Prompt: Starting at the line that contains "I will 49,59." and ending after the line that contains "Tap the Android", reproduce the lines below with "firewall icon" changed to "network shield icon" and nothing else altered.
[BEGIN]
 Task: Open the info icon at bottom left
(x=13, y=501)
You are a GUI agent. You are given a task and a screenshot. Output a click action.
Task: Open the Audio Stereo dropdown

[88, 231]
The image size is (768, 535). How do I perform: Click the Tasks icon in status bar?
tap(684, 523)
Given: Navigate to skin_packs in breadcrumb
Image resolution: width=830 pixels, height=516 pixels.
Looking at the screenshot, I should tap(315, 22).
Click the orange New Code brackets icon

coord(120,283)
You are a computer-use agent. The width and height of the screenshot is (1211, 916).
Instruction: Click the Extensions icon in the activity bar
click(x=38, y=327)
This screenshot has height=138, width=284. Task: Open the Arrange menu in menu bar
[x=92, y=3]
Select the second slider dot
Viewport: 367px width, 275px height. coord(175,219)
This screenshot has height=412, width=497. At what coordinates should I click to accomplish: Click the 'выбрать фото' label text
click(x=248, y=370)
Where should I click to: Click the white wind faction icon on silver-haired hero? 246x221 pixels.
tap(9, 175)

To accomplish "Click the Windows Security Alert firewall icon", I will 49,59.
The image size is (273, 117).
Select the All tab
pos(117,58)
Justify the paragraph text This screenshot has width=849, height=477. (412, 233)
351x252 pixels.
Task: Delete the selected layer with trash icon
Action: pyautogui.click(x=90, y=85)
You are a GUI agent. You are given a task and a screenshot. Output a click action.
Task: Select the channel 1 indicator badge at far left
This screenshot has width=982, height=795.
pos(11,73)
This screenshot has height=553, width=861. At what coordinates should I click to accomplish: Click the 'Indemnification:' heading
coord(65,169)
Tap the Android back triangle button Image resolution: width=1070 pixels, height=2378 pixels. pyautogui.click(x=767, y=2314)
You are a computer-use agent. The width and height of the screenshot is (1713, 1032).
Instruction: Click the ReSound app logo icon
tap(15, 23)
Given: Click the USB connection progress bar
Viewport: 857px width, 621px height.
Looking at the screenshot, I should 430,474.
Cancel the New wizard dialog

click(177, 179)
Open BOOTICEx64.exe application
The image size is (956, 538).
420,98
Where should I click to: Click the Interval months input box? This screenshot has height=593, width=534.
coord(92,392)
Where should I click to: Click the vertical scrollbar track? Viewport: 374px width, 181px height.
[END]
Result below:
To accomplish "Click the Windows Security Alert network shield icon", I will 49,59.
The image size is (273, 117).
Select the All tab
pos(117,58)
Justify the paragraph text This screenshot has width=849, height=477. (412, 233)
351x252 pixels.
Task: Delete the selected layer with trash icon
Action: pyautogui.click(x=90, y=85)
You are a GUI agent. You are given a task and a screenshot. Output a click action.
Task: Select the channel 1 indicator badge at far left
This screenshot has width=982, height=795.
pos(11,73)
This screenshot has height=553, width=861. At what coordinates should I click to accomplish: Click the 'Indemnification:' heading
coord(65,169)
Tap the Android back triangle button Image resolution: width=1070 pixels, height=2378 pixels. pyautogui.click(x=767, y=2314)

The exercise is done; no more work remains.